Are you making excuses for your child’s bad behavior? If you are, your children will grow up to make excuses for their behavior too. If excuses are good enough for you it will be good enough for them. Children earn by what they hear as well as what they see, so if you as a parent who is constantly making excuses for their bad behavior they will never accept responsibility for their behavior. They know they won’t be held accountable for what they say or do. They listen and watch you blame the teacher, principal, doctor and eventually the police, lawyer, judge, or probation officer. It’s always somebody else’s fault. They may get a scolding occasionally, but they know the scolding won’t last long because you will go right back to blaming something or someone.
Along with bad behavior, you can probably find disrespect and a refusal to obey authority. They don’t respect authority because they have no respect for you and the rules that you establish in your home. Everything you do is taken for granted, and they believe they are entitled rather than earned what is given to them.
When I was raising my daughter, I had a conversation with her once on following rules. She understood that they were to be followed or their would be consequences. That was it, I refused to repeat myself over and over. She had to learn that if she couldn’t follow rules or instructions, she was going to have a difficult life. It wasn’t always an easy journey, raising kids is never easy. However, when I told her to step she stepped. She may have stepped with her arms crossed, mouth poked out or rolling her eyes, but she moved and she did what I asked her to do. I made it clear that she was to follow the same rules with teachers, police, elders and anyone else in an authority position. There was to be no arguing or talking back. If she felt that she was being mistreated, she was to inform me and I would handle it adult to adult.

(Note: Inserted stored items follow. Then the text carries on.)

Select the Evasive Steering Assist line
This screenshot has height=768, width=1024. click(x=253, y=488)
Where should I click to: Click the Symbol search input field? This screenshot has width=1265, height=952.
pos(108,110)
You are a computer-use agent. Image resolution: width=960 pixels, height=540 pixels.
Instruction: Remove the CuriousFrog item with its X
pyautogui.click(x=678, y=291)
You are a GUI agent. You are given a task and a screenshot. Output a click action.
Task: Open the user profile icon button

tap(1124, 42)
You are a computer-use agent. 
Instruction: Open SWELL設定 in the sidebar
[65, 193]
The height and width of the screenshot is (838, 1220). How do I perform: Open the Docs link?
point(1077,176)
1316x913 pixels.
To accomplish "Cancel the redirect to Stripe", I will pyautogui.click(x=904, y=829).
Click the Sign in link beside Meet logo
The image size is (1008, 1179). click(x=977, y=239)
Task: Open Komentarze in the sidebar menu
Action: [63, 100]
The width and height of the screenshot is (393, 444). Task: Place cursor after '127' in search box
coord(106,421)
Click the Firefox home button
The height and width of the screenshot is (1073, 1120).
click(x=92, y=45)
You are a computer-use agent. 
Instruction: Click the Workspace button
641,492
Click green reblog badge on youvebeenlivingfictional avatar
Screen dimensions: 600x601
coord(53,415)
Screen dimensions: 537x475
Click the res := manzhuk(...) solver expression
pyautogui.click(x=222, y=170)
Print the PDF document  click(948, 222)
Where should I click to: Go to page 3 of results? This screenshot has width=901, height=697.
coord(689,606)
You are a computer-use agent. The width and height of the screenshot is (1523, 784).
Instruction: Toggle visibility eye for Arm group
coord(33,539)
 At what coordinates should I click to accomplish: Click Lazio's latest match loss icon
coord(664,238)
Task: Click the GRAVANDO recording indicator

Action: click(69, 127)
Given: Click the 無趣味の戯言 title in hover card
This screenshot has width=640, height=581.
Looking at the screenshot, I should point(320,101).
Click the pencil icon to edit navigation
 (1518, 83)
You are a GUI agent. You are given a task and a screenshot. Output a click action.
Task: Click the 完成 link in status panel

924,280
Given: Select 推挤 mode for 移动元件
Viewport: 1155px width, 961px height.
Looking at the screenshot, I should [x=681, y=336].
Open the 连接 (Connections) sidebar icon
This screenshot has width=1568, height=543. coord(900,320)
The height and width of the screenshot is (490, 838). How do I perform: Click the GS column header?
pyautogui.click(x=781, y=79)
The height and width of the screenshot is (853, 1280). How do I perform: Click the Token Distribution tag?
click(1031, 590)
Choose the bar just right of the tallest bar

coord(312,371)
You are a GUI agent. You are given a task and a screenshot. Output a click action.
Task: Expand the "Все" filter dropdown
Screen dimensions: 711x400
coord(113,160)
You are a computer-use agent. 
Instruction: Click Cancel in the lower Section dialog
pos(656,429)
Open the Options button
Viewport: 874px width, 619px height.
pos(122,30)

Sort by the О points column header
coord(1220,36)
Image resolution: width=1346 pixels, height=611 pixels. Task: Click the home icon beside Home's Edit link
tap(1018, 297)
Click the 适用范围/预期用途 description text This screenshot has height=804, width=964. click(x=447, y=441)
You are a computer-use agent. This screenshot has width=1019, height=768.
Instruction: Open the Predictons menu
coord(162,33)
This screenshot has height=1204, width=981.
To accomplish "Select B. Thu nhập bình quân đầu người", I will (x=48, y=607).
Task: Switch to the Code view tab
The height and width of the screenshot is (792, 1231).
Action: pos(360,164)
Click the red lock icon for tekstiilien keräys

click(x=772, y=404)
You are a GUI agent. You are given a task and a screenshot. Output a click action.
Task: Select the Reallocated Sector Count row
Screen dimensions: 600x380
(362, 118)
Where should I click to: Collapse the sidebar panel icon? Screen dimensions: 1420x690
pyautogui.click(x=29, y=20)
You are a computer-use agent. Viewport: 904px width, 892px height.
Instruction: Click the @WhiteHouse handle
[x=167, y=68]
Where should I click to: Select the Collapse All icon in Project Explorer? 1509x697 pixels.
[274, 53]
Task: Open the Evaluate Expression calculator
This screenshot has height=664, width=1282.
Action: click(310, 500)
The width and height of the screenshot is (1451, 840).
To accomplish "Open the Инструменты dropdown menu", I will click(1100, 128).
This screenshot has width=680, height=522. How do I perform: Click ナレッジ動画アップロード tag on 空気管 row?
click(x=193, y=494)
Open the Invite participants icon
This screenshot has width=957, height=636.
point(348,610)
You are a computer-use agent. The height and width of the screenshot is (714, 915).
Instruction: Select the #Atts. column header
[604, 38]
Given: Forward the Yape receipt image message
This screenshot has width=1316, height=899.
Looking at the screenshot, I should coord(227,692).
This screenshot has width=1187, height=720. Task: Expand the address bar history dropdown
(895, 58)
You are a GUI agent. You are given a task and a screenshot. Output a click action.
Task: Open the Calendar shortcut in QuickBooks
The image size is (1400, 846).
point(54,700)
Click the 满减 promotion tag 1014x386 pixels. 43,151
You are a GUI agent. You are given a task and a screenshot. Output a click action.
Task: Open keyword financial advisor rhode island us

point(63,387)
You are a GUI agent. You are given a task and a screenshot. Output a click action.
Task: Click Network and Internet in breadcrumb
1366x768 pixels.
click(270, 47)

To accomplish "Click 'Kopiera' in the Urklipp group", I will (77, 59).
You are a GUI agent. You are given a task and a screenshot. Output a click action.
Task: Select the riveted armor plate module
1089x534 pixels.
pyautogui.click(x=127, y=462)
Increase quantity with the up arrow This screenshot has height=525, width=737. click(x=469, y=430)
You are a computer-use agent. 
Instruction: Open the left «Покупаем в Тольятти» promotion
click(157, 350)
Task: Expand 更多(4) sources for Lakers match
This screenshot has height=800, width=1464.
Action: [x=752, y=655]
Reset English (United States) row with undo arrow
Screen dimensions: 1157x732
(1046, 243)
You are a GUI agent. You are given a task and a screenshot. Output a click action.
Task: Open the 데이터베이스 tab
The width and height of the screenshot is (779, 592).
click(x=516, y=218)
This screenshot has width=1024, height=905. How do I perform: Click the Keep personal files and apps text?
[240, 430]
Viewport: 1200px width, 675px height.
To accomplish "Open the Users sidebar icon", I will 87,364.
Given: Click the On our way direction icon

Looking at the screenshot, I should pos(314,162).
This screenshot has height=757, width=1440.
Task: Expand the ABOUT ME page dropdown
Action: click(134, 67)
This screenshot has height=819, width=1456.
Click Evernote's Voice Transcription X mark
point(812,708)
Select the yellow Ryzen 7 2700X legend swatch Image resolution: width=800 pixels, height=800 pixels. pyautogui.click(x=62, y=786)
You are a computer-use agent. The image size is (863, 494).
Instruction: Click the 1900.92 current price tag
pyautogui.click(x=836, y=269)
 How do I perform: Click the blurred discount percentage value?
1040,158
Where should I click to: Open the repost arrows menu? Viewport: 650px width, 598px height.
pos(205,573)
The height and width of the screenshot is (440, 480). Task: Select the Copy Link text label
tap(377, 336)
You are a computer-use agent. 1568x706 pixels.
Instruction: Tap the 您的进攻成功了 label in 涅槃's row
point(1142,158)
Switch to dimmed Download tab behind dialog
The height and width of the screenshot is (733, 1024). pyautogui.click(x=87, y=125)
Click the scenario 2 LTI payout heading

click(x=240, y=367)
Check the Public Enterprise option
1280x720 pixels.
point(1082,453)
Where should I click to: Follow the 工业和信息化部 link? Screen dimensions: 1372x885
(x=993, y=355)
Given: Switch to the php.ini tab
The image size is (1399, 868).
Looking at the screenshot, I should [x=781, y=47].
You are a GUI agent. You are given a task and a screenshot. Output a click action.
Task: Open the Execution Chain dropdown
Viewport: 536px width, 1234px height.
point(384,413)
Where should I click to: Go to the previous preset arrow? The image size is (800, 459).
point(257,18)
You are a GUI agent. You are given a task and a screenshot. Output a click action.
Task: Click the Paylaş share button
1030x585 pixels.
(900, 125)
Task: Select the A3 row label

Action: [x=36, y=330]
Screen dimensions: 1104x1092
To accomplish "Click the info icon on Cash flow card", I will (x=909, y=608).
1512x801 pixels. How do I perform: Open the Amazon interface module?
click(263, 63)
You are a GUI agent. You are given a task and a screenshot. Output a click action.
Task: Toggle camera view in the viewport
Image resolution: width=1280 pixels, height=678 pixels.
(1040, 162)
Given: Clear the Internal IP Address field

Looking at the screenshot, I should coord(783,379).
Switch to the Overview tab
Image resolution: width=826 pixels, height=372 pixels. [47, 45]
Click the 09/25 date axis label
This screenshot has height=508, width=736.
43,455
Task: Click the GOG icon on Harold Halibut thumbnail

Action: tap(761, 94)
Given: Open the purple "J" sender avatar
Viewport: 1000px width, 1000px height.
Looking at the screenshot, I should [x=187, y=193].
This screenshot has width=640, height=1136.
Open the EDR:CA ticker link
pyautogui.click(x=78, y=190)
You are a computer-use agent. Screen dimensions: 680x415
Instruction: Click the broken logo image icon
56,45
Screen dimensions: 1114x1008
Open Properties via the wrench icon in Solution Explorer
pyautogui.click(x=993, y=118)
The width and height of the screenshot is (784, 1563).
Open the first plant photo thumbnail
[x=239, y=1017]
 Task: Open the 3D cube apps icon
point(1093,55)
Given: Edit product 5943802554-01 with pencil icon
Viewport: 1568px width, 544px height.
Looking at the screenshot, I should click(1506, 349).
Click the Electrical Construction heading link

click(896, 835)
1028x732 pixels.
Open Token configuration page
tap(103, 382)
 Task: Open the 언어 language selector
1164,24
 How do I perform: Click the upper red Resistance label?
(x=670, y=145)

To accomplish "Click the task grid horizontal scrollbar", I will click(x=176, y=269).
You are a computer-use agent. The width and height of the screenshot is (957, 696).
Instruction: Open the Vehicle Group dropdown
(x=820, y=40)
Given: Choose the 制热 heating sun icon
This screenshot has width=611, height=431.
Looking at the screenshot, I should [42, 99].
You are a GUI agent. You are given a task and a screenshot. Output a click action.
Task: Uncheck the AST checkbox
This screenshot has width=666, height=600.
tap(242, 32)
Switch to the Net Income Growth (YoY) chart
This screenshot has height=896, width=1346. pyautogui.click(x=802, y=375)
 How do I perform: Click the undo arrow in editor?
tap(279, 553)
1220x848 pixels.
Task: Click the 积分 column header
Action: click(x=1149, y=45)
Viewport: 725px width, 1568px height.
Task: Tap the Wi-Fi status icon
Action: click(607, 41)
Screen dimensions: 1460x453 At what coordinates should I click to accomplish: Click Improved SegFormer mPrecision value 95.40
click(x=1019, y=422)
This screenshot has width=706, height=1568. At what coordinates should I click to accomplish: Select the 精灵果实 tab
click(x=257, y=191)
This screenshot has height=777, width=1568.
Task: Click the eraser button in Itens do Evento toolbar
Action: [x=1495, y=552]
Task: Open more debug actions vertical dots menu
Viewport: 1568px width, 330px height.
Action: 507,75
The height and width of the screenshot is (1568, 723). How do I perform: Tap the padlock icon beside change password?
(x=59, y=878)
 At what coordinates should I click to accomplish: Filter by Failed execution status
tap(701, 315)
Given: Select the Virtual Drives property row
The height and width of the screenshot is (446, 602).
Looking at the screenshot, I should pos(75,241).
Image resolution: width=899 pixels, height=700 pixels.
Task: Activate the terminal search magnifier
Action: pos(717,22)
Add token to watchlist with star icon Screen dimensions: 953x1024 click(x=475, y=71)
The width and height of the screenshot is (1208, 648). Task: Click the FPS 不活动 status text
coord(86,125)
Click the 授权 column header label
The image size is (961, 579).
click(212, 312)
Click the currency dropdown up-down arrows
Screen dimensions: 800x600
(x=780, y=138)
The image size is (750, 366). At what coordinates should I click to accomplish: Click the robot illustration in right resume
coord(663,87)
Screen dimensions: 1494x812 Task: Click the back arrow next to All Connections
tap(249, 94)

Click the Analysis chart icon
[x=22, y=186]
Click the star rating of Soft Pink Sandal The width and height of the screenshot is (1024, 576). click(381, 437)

Kids need to understand that the world has rules. It all starts at home, and if you’re not willing to teach your children that they must obey and that their bad behavior is unacceptable you’re leading them down a path of destruction. Yes, I said you. As adults if we don’t pay taxes, we’re charged with tax evasion. If we disregard the speed limit we get a ticket. If we don’t pay our bills timely, we get a bad credit rating. Children grow up to be adults and they will take the same excuses for their behavior into adulthood.
Here’s some of the consequences that your child will suffer if excuses for bad behavior are allowed to continue:
- Your child will be socially inept. They will be unable to fit into society or they will be uncomfortable in social settings.
- They will probably end up being violent and aggressive because they don’t know how to deal with their emotions.
- Their decision make skills will be limited and probably very poor.
- They will grow up thinking that the rules don’t apply to them.
- They will refuse to respect authority figures such as cops, teachers, the principal or their elders.
- They will lack the ability to complete tasks or hold down a job.
- They will expect you to continue making excuses and bailing them out of problems.
- They will cost you thousands of dollars for lawyers, counseling, mental health consultations, living expense etc.
- They will be unsuccessful in school and will most likely not graduate from high school let alone college.
This list is not all inclusive, but it should be an eye opener. You can’t wait until your child reaches their teens and than try to establish rules. It needs to start early, so they will understand appropriate behavior when they reach their teens, before entering society socially, getting a job, or doing volunteer work etc.
It is imperative that you stop making excuses and start working to change your child’s bad behavior. If you don’t know where to start, contact your church, school or a local counseling office. It’s never too late to get the help needed so you can change your excuses into effective parenting and your child’s bad behavior in to productive and healthy behavior.